Screenshot grounding data

-*-*-

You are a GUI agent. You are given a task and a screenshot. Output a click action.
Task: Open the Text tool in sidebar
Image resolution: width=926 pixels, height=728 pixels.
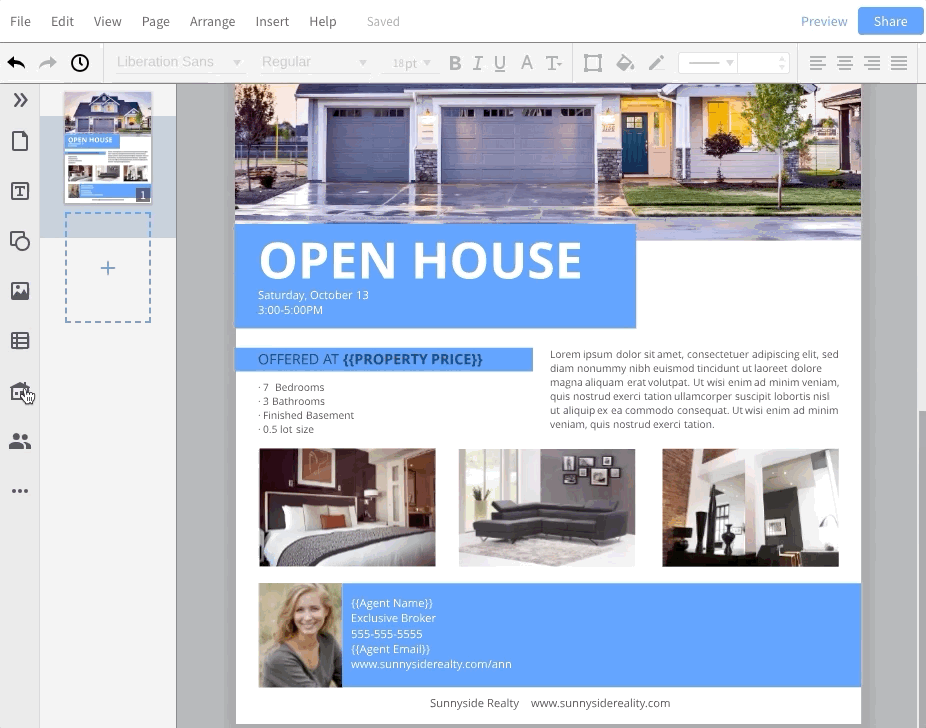coord(20,191)
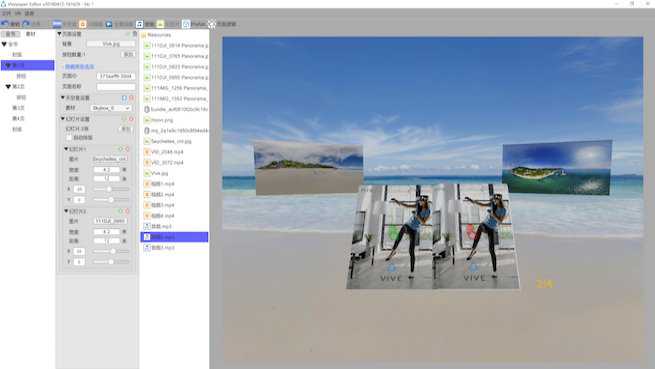Click green add icon on second slide section
Image resolution: width=655 pixels, height=369 pixels.
120,211
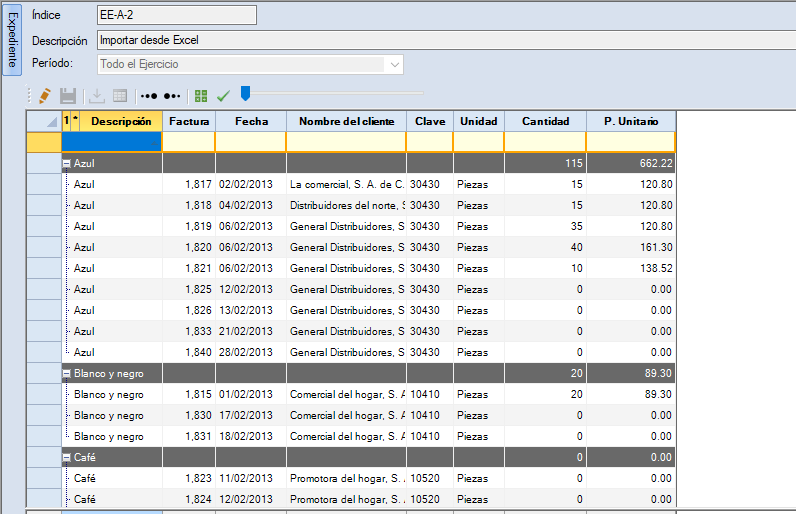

-*-*-

Give back every record exactly. Omit the pictures.

Solution to this exercise
You are a GUI agent. You are given a task and a screenshot. Output a click action.
Task: Open the Text tool in sidebar
Image resolution: width=926 pixels, height=728 pixels.
coord(20,191)
Click green add icon on second slide section
Image resolution: width=655 pixels, height=369 pixels.
120,211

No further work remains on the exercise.